### Set exercise
Please rewrite the records as a numbered list, starting at the line that contains "You are a computer-use agent. Image" and ending at the line that contains "click(x=514, y=286)", with both of those lines included. Skip any blank lines and leave the pictures out.

### Listed entries

....

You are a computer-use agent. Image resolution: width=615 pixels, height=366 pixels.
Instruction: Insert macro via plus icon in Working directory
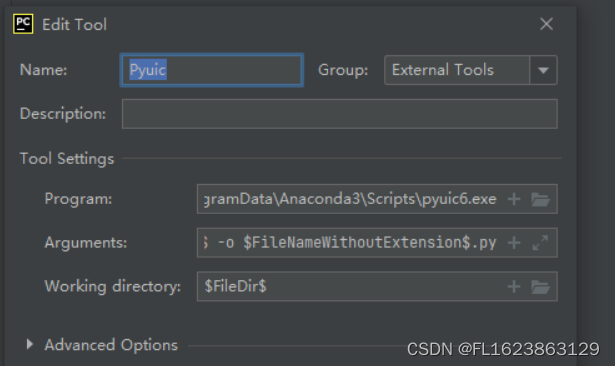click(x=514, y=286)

....

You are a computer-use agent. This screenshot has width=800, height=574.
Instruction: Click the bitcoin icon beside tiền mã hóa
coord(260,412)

....

### Complete output
1. You are a computer-use agent. Image resolution: width=615 pixels, height=366 pixels.
2. Instruction: Insert macro via plus icon in Working directory
3. click(x=514, y=286)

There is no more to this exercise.